Sumlenny est d’accord avec la prédiction du général et dit que la guerre orgueilleuse de Poutine risque par inadvertance de briser la Russie. « Les républiques les plus riches, comme le Tatarstan, en ont assez de perdre matériellement parce que ce qu’elles produisent alimente les caisses du Kremlin et non les leurs. Les plus petits, les plus pauvres, qui n’ont jamais vraiment été développés et sont assez désespérés, pourraient commencer à sentir que c’est le moment de s’échapper et qu’ils peuvent peut-être mieux gérer les choses », a-t-il déclaré.
Les élites régionales pourraient commencer à calculer que Moscou n’est pas en mesure de les empêcher de se séparer, dit-il. « Une fois que cela a commencé, cela pourrait se dérouler rapidement », ajoute-t-il. Les assistants du Kremlin citent les prédictions de rupture des analystes et des responsables occidentaux comme preuve que l’Occident complote pour dissoudre la Russie. Mais, en fait, les décideurs politiques occidentaux semblent déconcertés par la possibilité d’un éclatement de la Russie dotée d’armes nucléaires, craignant le chaos qu’il déclencherait et le potentiel de déstabilisation des États voisins.

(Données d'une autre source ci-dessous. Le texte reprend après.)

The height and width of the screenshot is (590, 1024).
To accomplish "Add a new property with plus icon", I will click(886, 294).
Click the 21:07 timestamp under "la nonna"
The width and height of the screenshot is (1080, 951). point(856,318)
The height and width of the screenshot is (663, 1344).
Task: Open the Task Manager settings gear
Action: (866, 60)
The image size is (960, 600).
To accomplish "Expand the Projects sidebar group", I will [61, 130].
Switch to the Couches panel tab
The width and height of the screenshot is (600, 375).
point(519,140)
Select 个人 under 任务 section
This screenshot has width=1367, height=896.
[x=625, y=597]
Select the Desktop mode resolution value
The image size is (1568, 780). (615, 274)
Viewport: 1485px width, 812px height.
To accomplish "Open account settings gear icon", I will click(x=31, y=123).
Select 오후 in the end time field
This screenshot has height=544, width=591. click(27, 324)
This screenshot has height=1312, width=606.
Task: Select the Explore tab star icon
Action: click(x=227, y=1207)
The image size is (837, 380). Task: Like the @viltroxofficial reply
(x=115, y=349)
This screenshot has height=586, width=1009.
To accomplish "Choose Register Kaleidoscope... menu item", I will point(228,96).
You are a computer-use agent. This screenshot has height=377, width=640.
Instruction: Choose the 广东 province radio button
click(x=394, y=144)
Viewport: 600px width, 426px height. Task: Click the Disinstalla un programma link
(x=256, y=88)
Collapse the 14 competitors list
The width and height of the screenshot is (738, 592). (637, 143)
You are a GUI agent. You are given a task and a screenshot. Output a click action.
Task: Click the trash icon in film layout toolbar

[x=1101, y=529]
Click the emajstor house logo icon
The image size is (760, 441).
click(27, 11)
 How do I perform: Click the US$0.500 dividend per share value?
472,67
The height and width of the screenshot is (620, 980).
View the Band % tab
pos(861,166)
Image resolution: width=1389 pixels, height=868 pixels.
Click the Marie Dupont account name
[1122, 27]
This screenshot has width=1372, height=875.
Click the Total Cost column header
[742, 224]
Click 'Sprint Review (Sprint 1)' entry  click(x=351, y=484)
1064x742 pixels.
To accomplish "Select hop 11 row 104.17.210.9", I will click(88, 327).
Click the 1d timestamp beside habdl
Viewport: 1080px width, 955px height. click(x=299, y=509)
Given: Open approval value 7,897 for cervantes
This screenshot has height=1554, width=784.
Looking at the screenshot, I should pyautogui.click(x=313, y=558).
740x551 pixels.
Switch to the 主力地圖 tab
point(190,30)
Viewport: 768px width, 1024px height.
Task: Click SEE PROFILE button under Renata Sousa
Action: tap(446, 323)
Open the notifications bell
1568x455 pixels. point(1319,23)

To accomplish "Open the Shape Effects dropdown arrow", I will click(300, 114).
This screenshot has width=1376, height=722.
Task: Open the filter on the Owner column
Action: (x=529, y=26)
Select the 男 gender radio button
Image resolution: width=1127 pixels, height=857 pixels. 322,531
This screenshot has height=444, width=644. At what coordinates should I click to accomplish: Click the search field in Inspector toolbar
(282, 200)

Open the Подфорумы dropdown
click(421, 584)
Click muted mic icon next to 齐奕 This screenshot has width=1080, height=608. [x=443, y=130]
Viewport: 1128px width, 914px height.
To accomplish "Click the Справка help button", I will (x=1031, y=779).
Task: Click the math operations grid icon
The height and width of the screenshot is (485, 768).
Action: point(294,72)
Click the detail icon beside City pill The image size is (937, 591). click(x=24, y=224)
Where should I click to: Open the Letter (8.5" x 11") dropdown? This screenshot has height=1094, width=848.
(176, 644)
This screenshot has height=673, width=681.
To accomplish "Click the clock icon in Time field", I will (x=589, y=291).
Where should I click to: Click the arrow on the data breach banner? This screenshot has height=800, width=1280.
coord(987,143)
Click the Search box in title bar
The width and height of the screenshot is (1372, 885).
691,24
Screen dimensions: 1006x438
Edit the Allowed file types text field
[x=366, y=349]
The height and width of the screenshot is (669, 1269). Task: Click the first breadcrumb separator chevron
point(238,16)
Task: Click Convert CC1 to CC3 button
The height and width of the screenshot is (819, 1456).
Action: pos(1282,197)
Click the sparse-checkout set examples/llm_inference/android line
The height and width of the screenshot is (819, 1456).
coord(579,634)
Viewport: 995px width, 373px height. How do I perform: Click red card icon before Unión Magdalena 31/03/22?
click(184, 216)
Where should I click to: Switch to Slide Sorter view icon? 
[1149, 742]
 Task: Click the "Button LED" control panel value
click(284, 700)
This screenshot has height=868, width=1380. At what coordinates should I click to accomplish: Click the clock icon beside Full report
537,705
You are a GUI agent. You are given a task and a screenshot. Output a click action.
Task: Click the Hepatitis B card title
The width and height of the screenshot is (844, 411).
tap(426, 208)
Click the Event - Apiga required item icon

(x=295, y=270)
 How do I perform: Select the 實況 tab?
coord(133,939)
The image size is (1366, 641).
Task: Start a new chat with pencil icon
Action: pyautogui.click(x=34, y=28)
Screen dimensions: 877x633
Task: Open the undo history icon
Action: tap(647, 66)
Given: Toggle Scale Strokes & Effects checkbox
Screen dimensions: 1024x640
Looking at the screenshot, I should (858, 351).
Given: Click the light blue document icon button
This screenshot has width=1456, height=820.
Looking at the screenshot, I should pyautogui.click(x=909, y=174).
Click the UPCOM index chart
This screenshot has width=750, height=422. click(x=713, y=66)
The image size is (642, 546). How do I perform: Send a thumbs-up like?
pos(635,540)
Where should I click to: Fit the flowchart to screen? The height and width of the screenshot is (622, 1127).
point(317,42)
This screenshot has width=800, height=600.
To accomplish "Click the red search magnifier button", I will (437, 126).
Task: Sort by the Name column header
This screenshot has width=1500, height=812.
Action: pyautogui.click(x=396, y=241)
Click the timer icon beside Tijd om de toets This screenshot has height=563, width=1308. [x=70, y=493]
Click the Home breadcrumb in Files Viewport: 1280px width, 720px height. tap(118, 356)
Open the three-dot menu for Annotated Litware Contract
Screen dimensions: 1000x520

Ce fut également le cas avec la dissolution de l’Union soviétique. Les dirigeants occidentaux ont préféré le statu quo et désapprouvé la rupture de l’Ukraine et d’autres. « Les Américains ne soutiendront pas ceux qui recherchent l’indépendance pour remplacer une tyrannie lointaine par un despotisme local. Ils n’aideront pas ceux qui promeuvent un nationalisme suicidaire basé sur la haine ethnique », a déclaré le président George Bush dans un tristement célèbre discours de 1991 en Ukraine surnommé le discours du poulet de Kyiv.
Un démantèlement supplémentaire de ce que les tsars et les bolcheviks ont construit déclencherait des sonnettes d’alarme autant dans les capitales occidentales que dans Moscou.